Objective: Our objective is to understand how and why different teams
introduce technical debt in the form of code clones as they change different
components.
Method: We collected data about change size and clone introductions made by
ten teams in eight components which was part of a large industrial software
system. We then designed a Multi-Level Generalized Linear Model (MLGLM), to
illustrate the teams' differing behavior. Finally, the results were reported to
the studied organization, responses were recorded and thematically coded.

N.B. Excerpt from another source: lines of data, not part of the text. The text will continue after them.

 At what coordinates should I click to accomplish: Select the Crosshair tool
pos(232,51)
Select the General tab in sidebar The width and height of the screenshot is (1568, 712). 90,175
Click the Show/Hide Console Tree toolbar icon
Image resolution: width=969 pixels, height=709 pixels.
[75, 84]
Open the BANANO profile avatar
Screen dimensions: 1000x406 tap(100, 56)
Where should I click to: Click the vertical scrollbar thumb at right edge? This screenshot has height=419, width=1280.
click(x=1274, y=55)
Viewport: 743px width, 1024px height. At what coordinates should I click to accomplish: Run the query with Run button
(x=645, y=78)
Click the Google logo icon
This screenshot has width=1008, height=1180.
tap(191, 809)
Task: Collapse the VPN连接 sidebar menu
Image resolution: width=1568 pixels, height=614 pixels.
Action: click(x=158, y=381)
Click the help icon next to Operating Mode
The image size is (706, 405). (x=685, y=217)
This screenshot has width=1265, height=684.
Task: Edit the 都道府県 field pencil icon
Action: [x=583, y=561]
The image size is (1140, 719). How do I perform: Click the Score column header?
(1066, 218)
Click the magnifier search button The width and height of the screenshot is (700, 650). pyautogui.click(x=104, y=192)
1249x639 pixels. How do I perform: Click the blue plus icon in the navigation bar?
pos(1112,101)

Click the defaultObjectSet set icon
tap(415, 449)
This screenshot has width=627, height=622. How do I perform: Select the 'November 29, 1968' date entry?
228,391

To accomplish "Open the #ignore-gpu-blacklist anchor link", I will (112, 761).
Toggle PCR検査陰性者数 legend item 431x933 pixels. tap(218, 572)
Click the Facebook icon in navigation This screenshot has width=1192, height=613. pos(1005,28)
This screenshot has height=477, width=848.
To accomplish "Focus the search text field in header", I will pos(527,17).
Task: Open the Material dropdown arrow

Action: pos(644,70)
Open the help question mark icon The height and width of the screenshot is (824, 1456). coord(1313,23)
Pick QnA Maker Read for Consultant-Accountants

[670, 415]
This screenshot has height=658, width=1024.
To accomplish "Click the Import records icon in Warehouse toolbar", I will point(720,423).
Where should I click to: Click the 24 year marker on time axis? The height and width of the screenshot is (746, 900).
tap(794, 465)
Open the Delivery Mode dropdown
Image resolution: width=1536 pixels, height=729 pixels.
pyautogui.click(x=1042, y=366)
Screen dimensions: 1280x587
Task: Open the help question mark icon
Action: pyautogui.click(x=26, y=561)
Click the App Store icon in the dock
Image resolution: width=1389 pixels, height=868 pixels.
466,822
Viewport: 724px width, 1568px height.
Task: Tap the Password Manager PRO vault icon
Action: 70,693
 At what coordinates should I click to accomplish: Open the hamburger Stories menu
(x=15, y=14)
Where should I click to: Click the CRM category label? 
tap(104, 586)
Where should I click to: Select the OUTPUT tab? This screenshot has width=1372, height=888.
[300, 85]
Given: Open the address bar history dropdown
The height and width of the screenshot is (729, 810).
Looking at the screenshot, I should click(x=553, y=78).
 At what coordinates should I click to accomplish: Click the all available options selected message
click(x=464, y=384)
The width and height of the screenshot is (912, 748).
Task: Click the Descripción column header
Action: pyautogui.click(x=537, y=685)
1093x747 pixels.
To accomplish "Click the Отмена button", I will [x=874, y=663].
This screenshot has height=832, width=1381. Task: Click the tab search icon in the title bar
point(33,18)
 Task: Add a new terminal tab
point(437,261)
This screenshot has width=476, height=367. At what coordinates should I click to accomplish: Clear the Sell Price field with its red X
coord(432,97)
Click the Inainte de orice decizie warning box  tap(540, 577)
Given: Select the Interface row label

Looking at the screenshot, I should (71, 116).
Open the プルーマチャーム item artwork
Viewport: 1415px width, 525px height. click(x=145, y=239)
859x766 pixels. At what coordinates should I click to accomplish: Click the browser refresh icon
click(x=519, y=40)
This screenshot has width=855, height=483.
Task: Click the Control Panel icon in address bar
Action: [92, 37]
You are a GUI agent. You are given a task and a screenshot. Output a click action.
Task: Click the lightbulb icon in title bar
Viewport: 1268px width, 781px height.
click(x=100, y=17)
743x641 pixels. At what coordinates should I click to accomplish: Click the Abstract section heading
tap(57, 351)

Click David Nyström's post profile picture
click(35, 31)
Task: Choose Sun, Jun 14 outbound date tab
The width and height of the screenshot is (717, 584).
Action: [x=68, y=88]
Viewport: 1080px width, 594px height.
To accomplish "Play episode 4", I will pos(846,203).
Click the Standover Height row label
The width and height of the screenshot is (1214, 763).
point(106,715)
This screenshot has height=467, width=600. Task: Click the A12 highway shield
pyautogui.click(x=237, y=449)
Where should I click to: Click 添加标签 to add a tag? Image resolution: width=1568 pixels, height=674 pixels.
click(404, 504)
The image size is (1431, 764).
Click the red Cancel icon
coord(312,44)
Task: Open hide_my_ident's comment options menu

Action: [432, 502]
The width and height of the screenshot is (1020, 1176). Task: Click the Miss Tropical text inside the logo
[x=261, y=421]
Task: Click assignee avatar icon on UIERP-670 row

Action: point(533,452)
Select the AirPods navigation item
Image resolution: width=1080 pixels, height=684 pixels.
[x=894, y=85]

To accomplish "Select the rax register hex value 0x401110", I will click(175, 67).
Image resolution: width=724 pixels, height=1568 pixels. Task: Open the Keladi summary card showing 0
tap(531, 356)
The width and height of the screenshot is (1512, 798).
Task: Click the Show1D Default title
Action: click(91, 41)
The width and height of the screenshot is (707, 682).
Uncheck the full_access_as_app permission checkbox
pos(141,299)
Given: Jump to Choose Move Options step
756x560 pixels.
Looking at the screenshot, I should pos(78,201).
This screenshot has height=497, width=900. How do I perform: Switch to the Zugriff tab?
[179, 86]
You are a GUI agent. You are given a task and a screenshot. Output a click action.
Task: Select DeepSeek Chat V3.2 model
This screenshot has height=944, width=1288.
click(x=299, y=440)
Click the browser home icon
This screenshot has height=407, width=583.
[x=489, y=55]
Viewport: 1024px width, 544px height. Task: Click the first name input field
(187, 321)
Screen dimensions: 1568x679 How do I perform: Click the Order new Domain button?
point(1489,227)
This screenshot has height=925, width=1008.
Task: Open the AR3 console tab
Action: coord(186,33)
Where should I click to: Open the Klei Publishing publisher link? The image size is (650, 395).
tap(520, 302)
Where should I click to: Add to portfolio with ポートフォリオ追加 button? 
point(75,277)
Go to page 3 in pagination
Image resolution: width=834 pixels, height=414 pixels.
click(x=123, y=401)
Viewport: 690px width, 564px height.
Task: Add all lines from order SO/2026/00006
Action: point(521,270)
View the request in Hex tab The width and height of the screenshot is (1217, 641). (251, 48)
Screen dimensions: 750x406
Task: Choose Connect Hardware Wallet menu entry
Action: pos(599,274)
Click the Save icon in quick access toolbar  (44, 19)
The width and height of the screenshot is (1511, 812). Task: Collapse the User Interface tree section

Results: The results show that teams do behave differently in different
components, and the feedback from the teams indicates that this method of
illustrating team behavior can be useful as a complement to traditional summary
statistics of ownership.
Conclusions: We find that our model-based approach produces useful
visualizations of team introductions of code clones as they change different
components. Practitioners stated that the visualizations gave them insights
that were useful, and by comparing with an average team, inter-team comparisons
can be avoided. Thus, this has the potential to be a useful feedback tool for
teams in software development organizations that employ weak or collective
ownership.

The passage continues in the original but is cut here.